_Stated exercise:_ Rewrite the records below as a numbered list with one line per entry, omitting any blank lines.

— start Supplied material —

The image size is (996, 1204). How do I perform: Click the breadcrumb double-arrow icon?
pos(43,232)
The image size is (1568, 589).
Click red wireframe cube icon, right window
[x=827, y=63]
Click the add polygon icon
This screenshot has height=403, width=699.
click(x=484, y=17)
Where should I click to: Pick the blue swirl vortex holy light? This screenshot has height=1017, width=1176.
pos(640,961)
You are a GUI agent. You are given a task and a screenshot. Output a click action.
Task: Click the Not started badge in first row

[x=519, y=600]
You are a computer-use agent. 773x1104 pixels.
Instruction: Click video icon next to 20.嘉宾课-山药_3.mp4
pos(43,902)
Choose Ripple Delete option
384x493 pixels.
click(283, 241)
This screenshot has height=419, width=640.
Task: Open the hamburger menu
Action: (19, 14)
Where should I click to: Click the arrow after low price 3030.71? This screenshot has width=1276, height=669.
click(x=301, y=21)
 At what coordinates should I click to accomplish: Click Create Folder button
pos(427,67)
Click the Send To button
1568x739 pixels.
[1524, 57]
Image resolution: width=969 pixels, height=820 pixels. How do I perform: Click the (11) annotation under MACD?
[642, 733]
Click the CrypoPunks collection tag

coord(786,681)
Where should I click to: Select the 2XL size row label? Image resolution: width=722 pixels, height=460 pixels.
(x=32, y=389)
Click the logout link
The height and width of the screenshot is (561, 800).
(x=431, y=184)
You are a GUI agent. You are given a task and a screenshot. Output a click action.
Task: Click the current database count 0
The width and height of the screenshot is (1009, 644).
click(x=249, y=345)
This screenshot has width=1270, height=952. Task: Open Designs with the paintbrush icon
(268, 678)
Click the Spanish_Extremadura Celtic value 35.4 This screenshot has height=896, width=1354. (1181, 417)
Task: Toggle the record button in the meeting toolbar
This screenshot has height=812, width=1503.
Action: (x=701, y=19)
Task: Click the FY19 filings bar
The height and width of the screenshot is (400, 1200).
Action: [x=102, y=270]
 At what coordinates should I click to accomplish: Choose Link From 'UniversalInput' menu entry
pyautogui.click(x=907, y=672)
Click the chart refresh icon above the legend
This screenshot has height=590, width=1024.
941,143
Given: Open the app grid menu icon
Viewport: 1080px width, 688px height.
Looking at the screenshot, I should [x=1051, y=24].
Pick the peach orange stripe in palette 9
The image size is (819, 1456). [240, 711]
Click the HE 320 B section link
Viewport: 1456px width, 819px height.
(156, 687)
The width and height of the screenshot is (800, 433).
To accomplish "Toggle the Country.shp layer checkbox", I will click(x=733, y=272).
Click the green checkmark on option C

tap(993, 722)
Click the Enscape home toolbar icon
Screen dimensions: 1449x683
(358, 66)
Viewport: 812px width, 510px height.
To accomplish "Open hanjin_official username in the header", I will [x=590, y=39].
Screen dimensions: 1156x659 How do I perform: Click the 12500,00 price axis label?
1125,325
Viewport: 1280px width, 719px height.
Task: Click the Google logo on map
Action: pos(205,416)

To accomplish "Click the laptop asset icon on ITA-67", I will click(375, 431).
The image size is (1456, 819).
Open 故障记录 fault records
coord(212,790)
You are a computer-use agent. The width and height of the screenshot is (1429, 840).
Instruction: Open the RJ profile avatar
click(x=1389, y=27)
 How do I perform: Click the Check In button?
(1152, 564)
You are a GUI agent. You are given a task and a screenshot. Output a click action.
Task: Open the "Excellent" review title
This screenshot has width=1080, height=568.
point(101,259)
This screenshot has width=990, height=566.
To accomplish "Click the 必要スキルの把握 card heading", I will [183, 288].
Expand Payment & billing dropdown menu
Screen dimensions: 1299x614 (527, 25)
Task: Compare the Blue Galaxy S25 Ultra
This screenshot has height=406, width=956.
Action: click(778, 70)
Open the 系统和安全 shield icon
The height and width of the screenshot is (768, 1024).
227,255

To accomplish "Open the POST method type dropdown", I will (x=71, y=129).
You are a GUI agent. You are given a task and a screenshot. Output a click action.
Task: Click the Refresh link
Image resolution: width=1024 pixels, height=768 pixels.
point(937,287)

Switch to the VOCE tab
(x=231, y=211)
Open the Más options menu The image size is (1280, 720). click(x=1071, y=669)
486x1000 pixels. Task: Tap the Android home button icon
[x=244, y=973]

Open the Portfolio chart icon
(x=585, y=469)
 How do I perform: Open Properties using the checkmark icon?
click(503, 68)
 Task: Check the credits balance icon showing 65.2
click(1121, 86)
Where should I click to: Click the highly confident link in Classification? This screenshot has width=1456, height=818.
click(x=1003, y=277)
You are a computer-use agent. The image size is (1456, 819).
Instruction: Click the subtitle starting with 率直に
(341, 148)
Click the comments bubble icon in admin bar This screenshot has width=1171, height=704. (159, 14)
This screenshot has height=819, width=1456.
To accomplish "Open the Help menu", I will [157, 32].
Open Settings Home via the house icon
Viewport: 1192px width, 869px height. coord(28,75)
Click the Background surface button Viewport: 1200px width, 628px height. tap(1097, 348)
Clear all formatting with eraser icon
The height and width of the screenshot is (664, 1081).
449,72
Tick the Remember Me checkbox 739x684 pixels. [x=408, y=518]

— end Supplied material —

_Complete output:_
1. The image size is (996, 1204). How do I perform: Click the breadcrumb double-arrow icon?
2. pos(43,232)
3. The image size is (1568, 589).
4. Click red wireframe cube icon, right window
5. [x=827, y=63]
6. Click the add polygon icon
7. This screenshot has height=403, width=699.
8. click(x=484, y=17)
9. Where should I click to: Pick the blue swirl vortex holy light? This screenshot has height=1017, width=1176.
10. pos(640,961)
11. You are a GUI agent. You are given a task and a screenshot. Output a click action.
12. Task: Click the Not started badge in first row
13. [x=519, y=600]
14. You are a computer-use agent. 773x1104 pixels.
15. Instruction: Click video icon next to 20.嘉宾课-山药_3.mp4
16. pos(43,902)
17. Choose Ripple Delete option
18. 384x493 pixels.
19. click(283, 241)
20. This screenshot has height=419, width=640.
21. Task: Open the hamburger menu
22. Action: (19, 14)
23. Where should I click to: Click the arrow after low price 3030.71? This screenshot has width=1276, height=669.
24. click(x=301, y=21)
25.  At what coordinates should I click to accomplish: Click Create Folder button
26. pos(427,67)
27. Click the Send To button
28. 1568x739 pixels.
29. [1524, 57]
30. Image resolution: width=969 pixels, height=820 pixels. How do I perform: Click the (11) annotation under MACD?
31. [642, 733]
32. Click the CrypoPunks collection tag
33. coord(786,681)
34. Where should I click to: Select the 2XL size row label? Image resolution: width=722 pixels, height=460 pixels.
35. (x=32, y=389)
36. Click the logout link
37. The height and width of the screenshot is (561, 800).
38. (x=431, y=184)
39. You are a GUI agent. You are given a task and a screenshot. Output a click action.
40. Task: Click the current database count 0
41. The width and height of the screenshot is (1009, 644).
42. click(x=249, y=345)
43. This screenshot has width=1270, height=952. Task: Open Designs with the paintbrush icon
44. (268, 678)
45. Click the Spanish_Extremadura Celtic value 35.4 This screenshot has height=896, width=1354. (1181, 417)
46. Task: Toggle the record button in the meeting toolbar
47. This screenshot has height=812, width=1503.
48. Action: (x=701, y=19)
49. Task: Click the FY19 filings bar
50. The height and width of the screenshot is (400, 1200).
51. Action: [x=102, y=270]
52.  At what coordinates should I click to accomplish: Choose Link From 'UniversalInput' menu entry
53. pyautogui.click(x=907, y=672)
54. Click the chart refresh icon above the legend
55. This screenshot has height=590, width=1024.
56. 941,143
57. Given: Open the app grid menu icon
58. Viewport: 1080px width, 688px height.
59. Looking at the screenshot, I should [x=1051, y=24].
60. Pick the peach orange stripe in palette 9
61. The image size is (819, 1456). [240, 711]
62. Click the HE 320 B section link
63. Viewport: 1456px width, 819px height.
64. (156, 687)
65. The width and height of the screenshot is (800, 433).
66. To accomplish "Toggle the Country.shp layer checkbox", I will click(x=733, y=272).
67. Click the green checkmark on option C
68. tap(993, 722)
69. Click the Enscape home toolbar icon
70. Screen dimensions: 1449x683
71. (358, 66)
72. Viewport: 812px width, 510px height.
73. To accomplish "Open hanjin_official username in the header", I will [x=590, y=39].
74. Screen dimensions: 1156x659 How do I perform: Click the 12500,00 price axis label?
75. 1125,325
76. Viewport: 1280px width, 719px height.
77. Task: Click the Google logo on map
78. Action: pos(205,416)
79. To accomplish "Click the laptop asset icon on ITA-67", I will click(375, 431).
80. The image size is (1456, 819).
81. Open 故障记录 fault records
82. coord(212,790)
83. You are a computer-use agent. The width and height of the screenshot is (1429, 840).
84. Instruction: Open the RJ profile avatar
85. click(x=1389, y=27)
86.  How do I perform: Click the Check In button?
87. (1152, 564)
88. You are a GUI agent. You are given a task and a screenshot. Output a click action.
89. Task: Open the "Excellent" review title
90. This screenshot has width=1080, height=568.
91. point(101,259)
92. This screenshot has width=990, height=566.
93. To accomplish "Click the 必要スキルの把握 card heading", I will [183, 288].
94. Expand Payment & billing dropdown menu
95. Screen dimensions: 1299x614 (527, 25)
96. Task: Compare the Blue Galaxy S25 Ultra
97. This screenshot has height=406, width=956.
98. Action: click(778, 70)
99. Open the 系统和安全 shield icon
100. The height and width of the screenshot is (768, 1024).
101. 227,255
102. To accomplish "Open the POST method type dropdown", I will (x=71, y=129).
103. You are a GUI agent. You are given a task and a screenshot. Output a click action.
104. Task: Click the Refresh link
105. Image resolution: width=1024 pixels, height=768 pixels.
106. point(937,287)
107. Switch to the VOCE tab
108. (x=231, y=211)
109. Open the Más options menu The image size is (1280, 720). click(x=1071, y=669)
110. 486x1000 pixels. Task: Tap the Android home button icon
111. [x=244, y=973]
112. Open the Portfolio chart icon
113. (x=585, y=469)
114.  How do I perform: Open Properties using the checkmark icon?
115. click(503, 68)
116.  Task: Check the credits balance icon showing 65.2
117. click(1121, 86)
118. Where should I click to: Click the highly confident link in Classification? This screenshot has width=1456, height=818.
119. click(x=1003, y=277)
120. You are a computer-use agent. The image size is (1456, 819).
121. Instruction: Click the subtitle starting with 率直に
122. (341, 148)
123. Click the comments bubble icon in admin bar This screenshot has width=1171, height=704. (159, 14)
124. This screenshot has height=819, width=1456.
125. To accomplish "Open the Help menu", I will [157, 32].
126. Open Settings Home via the house icon
127. Viewport: 1192px width, 869px height. coord(28,75)
128. Click the Background surface button Viewport: 1200px width, 628px height. tap(1097, 348)
129. Clear all formatting with eraser icon
130. The height and width of the screenshot is (664, 1081).
131. 449,72
132. Tick the Remember Me checkbox 739x684 pixels. [x=408, y=518]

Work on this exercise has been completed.